Australia Day change: Let's hear the arguments

1 JANUARY 2003

The Professor of Public Ethics at CSU has backed the call by the 2009 Australian of the Year, Professor Mick Dodson, for a national debate over the meaning of and date for Australia Day.

Professor Clive Hamilton, Professor of Public Ethics at CSU's Centre for Applied Philosophy and Public Ethics.The Professor of Public Ethics at Charles Sturt University (CSU) has backed the call by the 2009 Australian of the Year, Professor Mick Dodson, for a national debate over the meaning of and date for Australia Day.
 
Professor Clive Hamilton, at the CSU Centre for Applied Philosophy and Public Ethics (CAPPE) in Canberra, said it was both reasonable and important for such a senior and honoured Indigenous spokesperson to reflect the concerns of Indigenous Australians at this time.
 
“Many people believed that Prime Minister Kevin Rudd’s ‘Sorry’ speech in Parliament soon after coming to office reflected a new respect for the views of Indigenous people, but Mick Dodson’s call for a national ‘conversation’ has been shut down before it has even started,” said Professor Hamilton.
 
“By ruling out discussion of the view of many Indigenous people, that Australia Day celebrates the invasion of the continent and the beginning of their dispossession and repression, Mr Rudd shows a worrying disregard for Indigenous perspectives.

☆ ☆ ☆ ☆ ☆ ☆ ☆

[Work to complete]
(a) According to the Australia Day article, in which city is the CSU Centre for Applied Philosophy and Public Ethics located?
(b) Carry on the Australia Day article from the point where it ends.

[Source records]
☆ ☆ ☆ ☆ ☆ ☆ ☆

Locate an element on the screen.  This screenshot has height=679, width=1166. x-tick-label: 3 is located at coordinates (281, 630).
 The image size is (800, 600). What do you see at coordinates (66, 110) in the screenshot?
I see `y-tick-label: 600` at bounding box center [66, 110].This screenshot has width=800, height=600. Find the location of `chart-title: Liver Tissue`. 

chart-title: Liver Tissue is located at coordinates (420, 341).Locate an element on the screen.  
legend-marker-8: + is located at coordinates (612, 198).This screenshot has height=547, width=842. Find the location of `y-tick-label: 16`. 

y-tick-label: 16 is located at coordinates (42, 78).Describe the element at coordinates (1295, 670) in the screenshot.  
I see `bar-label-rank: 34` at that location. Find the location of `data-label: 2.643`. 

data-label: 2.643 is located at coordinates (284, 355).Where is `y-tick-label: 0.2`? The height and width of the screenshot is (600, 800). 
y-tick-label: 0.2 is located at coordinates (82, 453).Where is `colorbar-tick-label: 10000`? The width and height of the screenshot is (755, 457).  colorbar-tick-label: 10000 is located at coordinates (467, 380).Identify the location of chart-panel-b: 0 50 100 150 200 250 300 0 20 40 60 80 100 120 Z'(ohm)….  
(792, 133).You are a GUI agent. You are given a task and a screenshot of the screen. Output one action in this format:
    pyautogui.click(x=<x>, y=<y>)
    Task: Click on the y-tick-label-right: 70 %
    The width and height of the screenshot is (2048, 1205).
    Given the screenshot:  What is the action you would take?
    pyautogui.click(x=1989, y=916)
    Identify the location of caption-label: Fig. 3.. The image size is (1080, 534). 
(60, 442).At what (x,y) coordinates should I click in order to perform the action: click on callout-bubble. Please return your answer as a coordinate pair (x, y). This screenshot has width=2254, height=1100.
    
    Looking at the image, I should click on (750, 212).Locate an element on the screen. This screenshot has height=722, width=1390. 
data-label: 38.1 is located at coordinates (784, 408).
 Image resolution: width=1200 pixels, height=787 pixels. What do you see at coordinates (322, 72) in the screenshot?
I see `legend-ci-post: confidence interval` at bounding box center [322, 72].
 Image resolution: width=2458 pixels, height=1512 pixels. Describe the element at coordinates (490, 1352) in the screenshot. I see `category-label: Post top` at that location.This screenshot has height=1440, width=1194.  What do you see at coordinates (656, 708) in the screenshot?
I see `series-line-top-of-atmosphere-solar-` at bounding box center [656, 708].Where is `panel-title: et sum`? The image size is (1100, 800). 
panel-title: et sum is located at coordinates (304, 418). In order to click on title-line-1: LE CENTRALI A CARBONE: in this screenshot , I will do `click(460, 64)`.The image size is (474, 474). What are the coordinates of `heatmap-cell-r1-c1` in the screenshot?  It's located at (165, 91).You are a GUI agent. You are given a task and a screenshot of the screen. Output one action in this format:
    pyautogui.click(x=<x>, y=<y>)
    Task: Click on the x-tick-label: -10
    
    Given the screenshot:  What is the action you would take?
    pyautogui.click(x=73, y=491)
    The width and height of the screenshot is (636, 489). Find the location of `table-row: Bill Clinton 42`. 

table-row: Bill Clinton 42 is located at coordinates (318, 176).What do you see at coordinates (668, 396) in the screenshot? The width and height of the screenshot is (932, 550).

☆ ☆ ☆ ☆ ☆ ☆ ☆

[Results of the tasks]
(a) Canberra.

(b)
 
“Are we too afraid to hear the arguments? Can we have reconciliation if some people’s opinions are excluded?
 
“A national debate about Australia Day should be part of the transition to a republic, which seems only a matter of time. For a majority of Australians, becoming a republic would be a powerful symbol of independence and our maturity as a nation.
 
“The symbolism would have real meaning if at the same time we showed a renewed respect for the history of dispossession by adopting a new date for Australia Day that marked both the shift to a republic and recognition of original ownership of this land by the first Australians. January 26 could remain a public holiday to mark the arrival of the First Fleet and the history of white settlement, akin to Thanks Giving Day in the United States.
 
“Few Australians, black or white, would object to an extra public holiday,” Professor Hamilton said.